Noch die größte Handtasche ist nicht groß genug, um all die Dinge hineinzutun, die man im nächsten Moment brauchen könnte. Ein Buch, einen Block, einen Stift, ein anderes Buch, eine Zeitschrift, einen Schluck Wasser, eine Aspirin direkt, die zwar auch in die Rocktasche passen würde, aber vielleicht könnte man im nächsten Moment auch mehrere Aspirin direkt brauchen, oder das Programmheft von vorgestern oder vorvorgestern oder ein Hustenbonbon. Hinzu kommen all die Dinge, die versehentlich in der Handtasche verblieben sind. Programmhefte vom Wochenende, ausgelesene Bücher, leere Aspirinpackungen, Stifte, die nicht funktionieren.

Frauen und ihre Handtaschen sind auch Frauen ein Rätsel, aber das größere Rätsel sind Menschen egal welchen Geschlechts, die keine Handtasche benötigen.

An dieser Stelle möchten wir leicht korrigieren und sagen: Menschen, die keine Handtasche benötigen, obwohl auch neben ihnen niemand läuft, der eine Handtasche bei sich hat. In die man rasch das eine Buch, vielleicht noch ein zweites, dazu die Brille, die Augentropfen, die Taschentücher verstauen kann. Wenn die andere Person – um sich geschlechtermäßig an dieser Stelle nicht zu sehr festzulegen – die Handtasche eh mitnehme.

Andere legten sich durchaus fest. Auch Sie werden kürzlich im FR-Feuilleton gelesen haben, dass Susan Sontag Frauen mit Handtaschen verabscheute. Dieses interessante Detail ist dem Buch „Sempre Susan“ von Sigrid Nunez entnommen. Nunez erklärt, Susan Sontag habe sich geweigert, eine Handtasche zu tragen. Männer, habe sie erklärte, hätten auch keine Handtaschen, ob ihr, Nunez, das nicht aufgefallen sei. Warum seien Frauen bereit, sich so zu beladen?

Simpel könnte die Antwort lauten: Um das Buch, den Block, den Stift, das andere Buch und so weiter in einer Tasche zur Hand zu haben.
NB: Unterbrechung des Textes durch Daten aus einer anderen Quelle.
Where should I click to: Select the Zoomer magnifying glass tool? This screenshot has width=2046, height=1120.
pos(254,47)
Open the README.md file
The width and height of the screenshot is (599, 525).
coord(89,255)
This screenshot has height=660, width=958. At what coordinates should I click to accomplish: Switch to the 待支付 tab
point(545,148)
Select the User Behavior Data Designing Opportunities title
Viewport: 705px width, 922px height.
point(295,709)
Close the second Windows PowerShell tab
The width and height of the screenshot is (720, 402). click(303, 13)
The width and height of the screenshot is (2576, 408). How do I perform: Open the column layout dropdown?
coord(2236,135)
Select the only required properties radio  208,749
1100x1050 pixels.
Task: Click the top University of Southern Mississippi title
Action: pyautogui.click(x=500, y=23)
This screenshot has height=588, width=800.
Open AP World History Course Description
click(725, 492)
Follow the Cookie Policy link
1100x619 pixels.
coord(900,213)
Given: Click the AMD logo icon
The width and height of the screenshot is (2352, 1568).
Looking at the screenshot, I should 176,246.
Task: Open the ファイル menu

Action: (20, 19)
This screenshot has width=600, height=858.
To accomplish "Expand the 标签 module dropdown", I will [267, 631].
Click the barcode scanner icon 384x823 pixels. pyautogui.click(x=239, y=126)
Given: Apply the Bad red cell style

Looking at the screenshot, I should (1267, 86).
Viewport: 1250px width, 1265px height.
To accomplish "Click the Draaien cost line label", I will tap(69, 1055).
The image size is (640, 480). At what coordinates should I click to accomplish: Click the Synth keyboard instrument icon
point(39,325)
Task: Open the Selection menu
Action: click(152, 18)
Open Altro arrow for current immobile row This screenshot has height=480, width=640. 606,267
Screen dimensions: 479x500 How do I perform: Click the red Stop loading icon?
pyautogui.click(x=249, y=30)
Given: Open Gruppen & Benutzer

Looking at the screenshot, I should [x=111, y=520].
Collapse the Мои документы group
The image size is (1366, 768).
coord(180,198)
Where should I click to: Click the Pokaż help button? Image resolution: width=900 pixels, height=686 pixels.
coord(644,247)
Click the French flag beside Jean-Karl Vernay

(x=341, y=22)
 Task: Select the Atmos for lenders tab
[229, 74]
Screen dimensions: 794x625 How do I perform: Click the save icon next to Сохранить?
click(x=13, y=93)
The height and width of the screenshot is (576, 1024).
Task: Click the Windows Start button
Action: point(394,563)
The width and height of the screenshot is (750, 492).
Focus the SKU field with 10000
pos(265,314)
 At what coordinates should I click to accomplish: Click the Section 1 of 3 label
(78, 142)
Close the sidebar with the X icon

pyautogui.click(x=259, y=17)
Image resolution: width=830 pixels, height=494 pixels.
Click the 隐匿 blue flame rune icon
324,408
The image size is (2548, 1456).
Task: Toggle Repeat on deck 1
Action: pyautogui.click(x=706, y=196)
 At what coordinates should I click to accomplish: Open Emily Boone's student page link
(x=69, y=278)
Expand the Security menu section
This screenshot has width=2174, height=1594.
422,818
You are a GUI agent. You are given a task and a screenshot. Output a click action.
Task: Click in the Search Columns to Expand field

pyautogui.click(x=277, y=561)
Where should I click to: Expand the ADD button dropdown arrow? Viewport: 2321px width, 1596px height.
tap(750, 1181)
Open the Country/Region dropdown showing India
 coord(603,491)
Aber natürlich ist es komplizierter und lässt sich nicht ganz klären. Erstens scheinen Menschen ohne Handtaschen Geheimklappen an sich zu haben, aber wo nur, wo? Zweitens wird am Ende nicht das Buch in der Tasche sein, das in die Tasche gehört hätte. Die Stifte werden alle nicht funktionieren, vielleicht lagen sie mit der Spitze nach oben, vielleicht sind sie in den Seidenschal ausgelaufen – ja, wie ist der denn hierhergekommen?

Selbst wenn alles eben noch da gewesen wäre: kein schwärzeres Loch als eine Handtasche.

Susan Sontag ist an dieser Stelle also unbegreiflich (nein, ist sie natürlich nicht, verflucht, sie hat recht, aber dennoch), und insofern ist es nur gerecht, dass Interessierte sich über das Internet schicke Susan-Sontag-Taschen bestellen können. Schön groß.